What you are asked to do:
Reproduce exactly the span of lines beginning at the one with "Where should I click to: Send" and ending at the last line of the data below, omitting pictures.
--- START ---
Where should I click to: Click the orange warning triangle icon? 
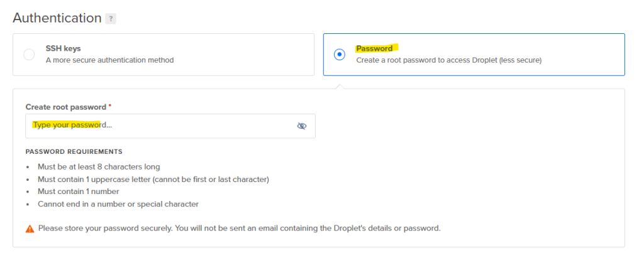(x=30, y=229)
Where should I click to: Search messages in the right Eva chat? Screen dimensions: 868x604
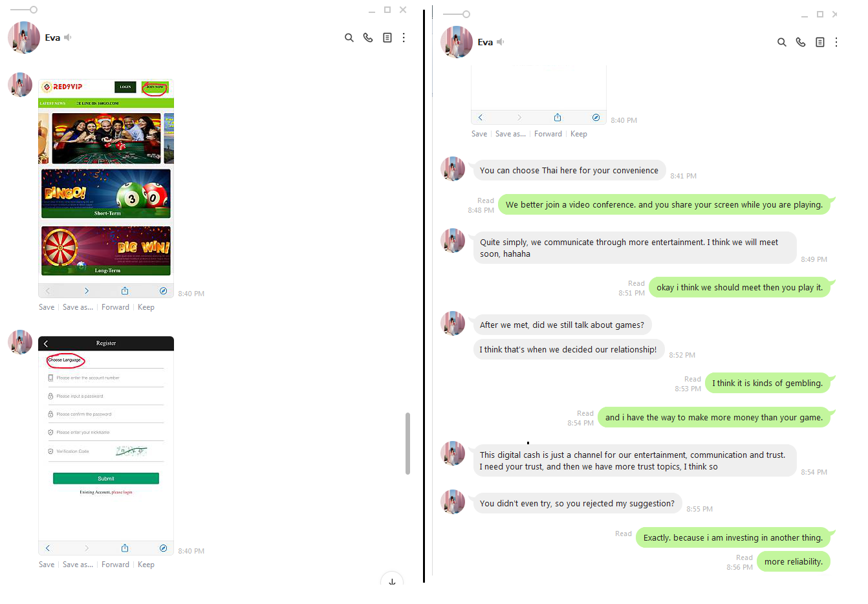coord(782,42)
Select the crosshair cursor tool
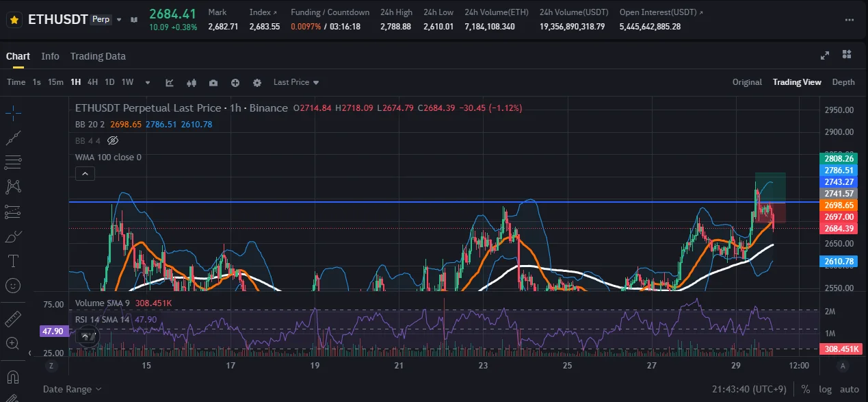 pyautogui.click(x=13, y=114)
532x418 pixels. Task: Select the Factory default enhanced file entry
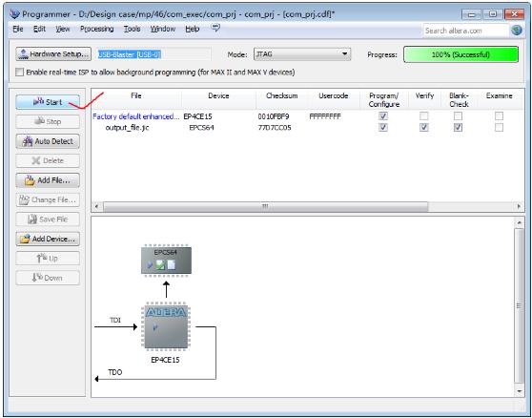pos(136,116)
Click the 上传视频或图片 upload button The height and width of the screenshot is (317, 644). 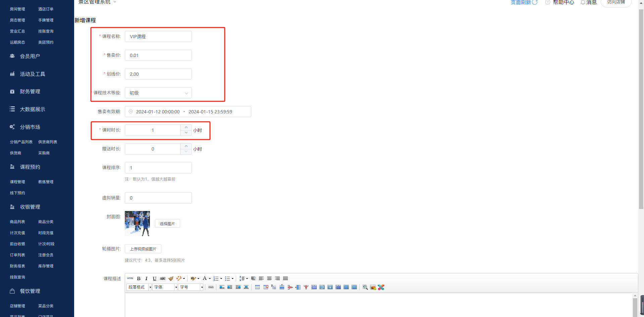pyautogui.click(x=143, y=249)
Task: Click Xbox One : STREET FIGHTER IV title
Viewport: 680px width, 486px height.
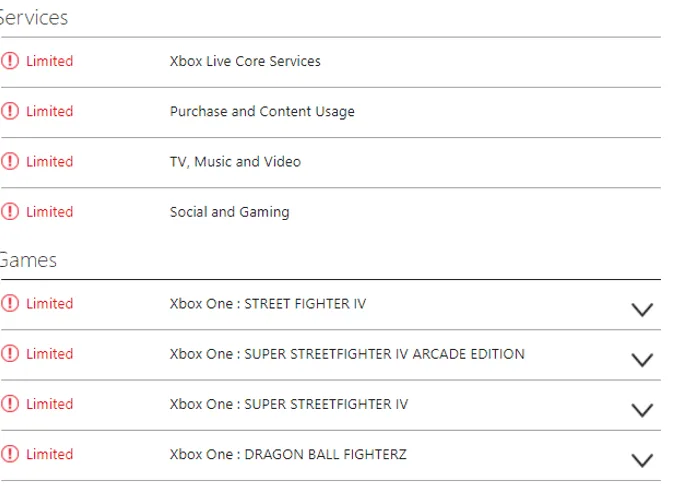Action: click(x=268, y=303)
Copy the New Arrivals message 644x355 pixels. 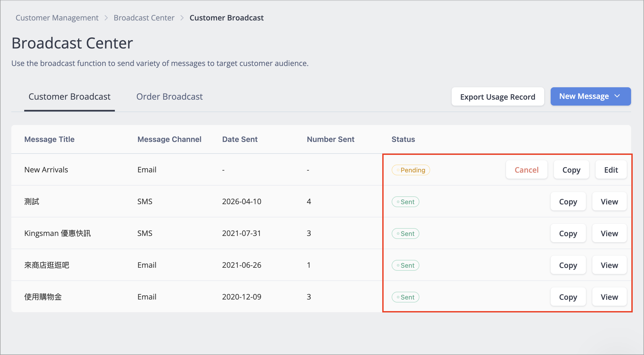571,170
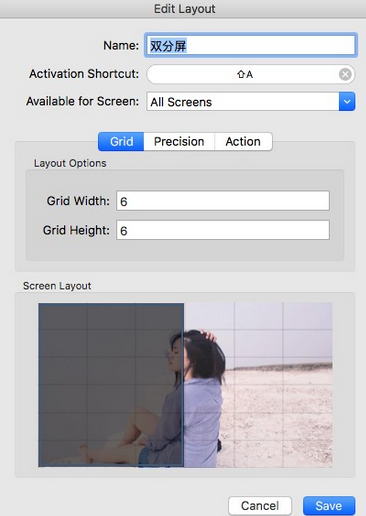
Task: Focus the Grid Width field
Action: [223, 201]
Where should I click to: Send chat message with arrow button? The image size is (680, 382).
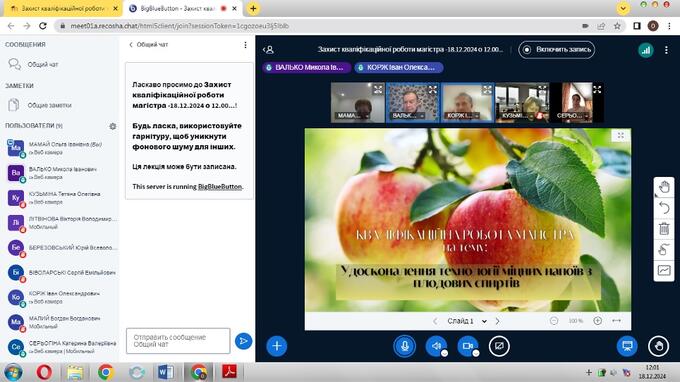pyautogui.click(x=243, y=341)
--- END ---
Answer to the problem:
Where should I click to: Send chat message with arrow button? The image size is (680, 382).
pyautogui.click(x=243, y=341)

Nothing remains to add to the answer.